(SELECTED EXCERPT)

Purpose of the Study:

  • To analyze the challenges in formalizing complex phenotype descriptions using the Web Ontology Language (OWL) based on the EQ model.
  • To propose and evaluate novel solutions for representing complex phenotypes, particularly relational qualities.
  • To enhance the consistency and expressiveness of formal phenotype descriptions.

Main Methods:

  • Analysis of existing Web Ontology Language (OWL) formalizations of complex phenotype descriptions.
  • Identification of representational challenges within the Entity-Quality (EQ) model.
  • Development and evaluation of a novel, role-based approach for representing relational qualities.

Main Results:

  • Several representational challenges in OWL-based phenotype formalizations were identified.
  • A novel, role-based approach was proposed for representing relational qualities (e.g., 'concentration of iron in spleen').
  • The proposed approach demonstrates ontological foundation in the General Formal Ontology (GFO) and benefits for phenotype annotation representation in OWL.

Conclusions:

  • The analysis of OWL-based phenotype representations offers insights into improving consistency.
  • The proposed role-based approach enhances the expressiveness of formal phenotype descriptions.
  • This work contributes to more robust and detailed phenotype data representation in bioinformatics.

(TASK BRIEF) Transcribe the part of the phenotype study summary starting at "Purpose of the" and ending at "and expressiveness of formal phenotype descriptions.", word for word.

(ENTRIES SHOWN)
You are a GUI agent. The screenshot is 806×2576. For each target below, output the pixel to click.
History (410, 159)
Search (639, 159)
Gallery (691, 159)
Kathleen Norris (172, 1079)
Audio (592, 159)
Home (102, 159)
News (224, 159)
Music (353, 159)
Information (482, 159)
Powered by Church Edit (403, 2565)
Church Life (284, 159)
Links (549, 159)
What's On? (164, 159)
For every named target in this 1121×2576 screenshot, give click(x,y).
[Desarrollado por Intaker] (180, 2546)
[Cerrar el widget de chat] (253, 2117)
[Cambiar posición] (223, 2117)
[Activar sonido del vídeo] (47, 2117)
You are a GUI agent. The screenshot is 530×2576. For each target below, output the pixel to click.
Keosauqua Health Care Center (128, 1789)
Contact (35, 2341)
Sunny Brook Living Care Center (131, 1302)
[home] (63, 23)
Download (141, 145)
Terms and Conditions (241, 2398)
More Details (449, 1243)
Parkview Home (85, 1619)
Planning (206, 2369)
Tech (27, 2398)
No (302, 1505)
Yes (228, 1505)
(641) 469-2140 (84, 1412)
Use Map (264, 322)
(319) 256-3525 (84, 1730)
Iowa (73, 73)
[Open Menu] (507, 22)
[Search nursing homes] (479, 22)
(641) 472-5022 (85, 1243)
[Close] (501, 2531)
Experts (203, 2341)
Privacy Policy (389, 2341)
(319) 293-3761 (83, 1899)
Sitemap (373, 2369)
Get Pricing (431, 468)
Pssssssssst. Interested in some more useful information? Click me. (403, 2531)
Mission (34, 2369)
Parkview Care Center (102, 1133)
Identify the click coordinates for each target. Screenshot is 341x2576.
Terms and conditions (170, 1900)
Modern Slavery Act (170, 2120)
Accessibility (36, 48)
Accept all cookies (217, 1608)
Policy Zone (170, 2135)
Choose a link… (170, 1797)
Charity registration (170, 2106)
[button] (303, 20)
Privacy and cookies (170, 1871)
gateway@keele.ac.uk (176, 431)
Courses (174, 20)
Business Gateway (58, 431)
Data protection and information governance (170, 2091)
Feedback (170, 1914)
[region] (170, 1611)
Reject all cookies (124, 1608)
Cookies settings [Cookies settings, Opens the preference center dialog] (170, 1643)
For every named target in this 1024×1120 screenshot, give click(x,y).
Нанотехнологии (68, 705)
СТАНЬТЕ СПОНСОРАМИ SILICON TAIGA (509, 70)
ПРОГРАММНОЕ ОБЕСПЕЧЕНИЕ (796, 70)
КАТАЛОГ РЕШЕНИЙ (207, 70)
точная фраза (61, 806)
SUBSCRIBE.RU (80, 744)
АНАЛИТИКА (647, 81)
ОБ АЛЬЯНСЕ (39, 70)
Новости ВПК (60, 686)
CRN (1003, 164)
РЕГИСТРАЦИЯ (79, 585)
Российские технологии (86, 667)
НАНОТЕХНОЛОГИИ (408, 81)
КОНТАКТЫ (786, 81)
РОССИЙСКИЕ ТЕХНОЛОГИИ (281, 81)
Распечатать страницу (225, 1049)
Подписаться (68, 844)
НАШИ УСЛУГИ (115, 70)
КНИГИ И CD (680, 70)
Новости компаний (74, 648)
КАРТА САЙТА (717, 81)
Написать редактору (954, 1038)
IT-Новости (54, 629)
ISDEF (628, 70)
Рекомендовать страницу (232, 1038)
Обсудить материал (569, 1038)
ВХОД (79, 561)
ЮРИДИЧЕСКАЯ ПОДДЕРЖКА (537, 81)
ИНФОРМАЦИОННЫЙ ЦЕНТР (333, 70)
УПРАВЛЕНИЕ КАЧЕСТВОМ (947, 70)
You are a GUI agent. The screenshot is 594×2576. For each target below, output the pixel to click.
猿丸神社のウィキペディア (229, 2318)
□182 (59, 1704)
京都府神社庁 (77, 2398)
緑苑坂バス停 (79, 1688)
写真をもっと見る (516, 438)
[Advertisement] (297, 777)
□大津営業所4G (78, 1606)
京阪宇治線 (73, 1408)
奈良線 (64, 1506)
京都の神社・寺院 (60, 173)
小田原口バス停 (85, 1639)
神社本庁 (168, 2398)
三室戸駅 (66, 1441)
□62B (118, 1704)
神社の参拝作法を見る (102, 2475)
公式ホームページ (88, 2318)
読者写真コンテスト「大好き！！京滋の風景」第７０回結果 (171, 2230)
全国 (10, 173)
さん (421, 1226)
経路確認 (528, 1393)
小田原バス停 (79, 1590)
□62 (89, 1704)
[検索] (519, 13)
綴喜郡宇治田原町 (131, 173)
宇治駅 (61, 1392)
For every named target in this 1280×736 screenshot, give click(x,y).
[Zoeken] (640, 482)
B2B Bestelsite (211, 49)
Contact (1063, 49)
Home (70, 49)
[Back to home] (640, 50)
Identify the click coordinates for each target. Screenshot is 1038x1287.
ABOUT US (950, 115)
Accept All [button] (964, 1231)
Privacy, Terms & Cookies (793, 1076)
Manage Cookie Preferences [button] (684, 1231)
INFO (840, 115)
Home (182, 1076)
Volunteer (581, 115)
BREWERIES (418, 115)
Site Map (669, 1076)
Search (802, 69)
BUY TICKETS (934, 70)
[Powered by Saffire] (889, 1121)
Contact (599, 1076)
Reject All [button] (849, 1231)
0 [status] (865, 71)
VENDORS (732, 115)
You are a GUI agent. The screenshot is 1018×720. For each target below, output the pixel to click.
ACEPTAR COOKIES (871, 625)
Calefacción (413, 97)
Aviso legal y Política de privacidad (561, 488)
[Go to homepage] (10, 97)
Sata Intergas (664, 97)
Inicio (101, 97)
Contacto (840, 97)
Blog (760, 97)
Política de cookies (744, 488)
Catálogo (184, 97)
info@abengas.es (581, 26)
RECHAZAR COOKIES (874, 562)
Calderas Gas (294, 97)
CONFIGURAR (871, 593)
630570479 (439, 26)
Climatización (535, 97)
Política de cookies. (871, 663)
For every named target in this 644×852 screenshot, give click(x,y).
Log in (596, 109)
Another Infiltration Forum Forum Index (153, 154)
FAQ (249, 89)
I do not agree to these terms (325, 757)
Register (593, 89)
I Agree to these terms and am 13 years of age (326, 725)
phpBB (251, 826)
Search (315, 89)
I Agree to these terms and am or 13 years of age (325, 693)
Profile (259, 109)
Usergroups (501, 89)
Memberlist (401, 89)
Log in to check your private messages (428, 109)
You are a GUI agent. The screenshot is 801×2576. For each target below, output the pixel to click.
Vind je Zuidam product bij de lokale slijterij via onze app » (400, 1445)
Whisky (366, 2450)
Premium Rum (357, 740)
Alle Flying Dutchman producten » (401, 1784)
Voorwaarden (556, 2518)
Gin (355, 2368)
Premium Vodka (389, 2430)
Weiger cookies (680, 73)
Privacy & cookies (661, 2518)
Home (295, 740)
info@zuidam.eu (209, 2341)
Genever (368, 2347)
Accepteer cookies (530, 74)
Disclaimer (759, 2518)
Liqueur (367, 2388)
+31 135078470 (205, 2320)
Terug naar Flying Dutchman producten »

(RESULT FOR THIS EXERCISE)
Purpose of the Study:

  • To analyze the challenges in formalizing complex phenotype descriptions using the Web Ontology Language (OWL) based on the EQ model.
  • To propose and evaluate novel solutions for representing complex phenotypes, particularly relational qualities.
  • To enhance the consistency and expressiveness of formal phenotype descriptions.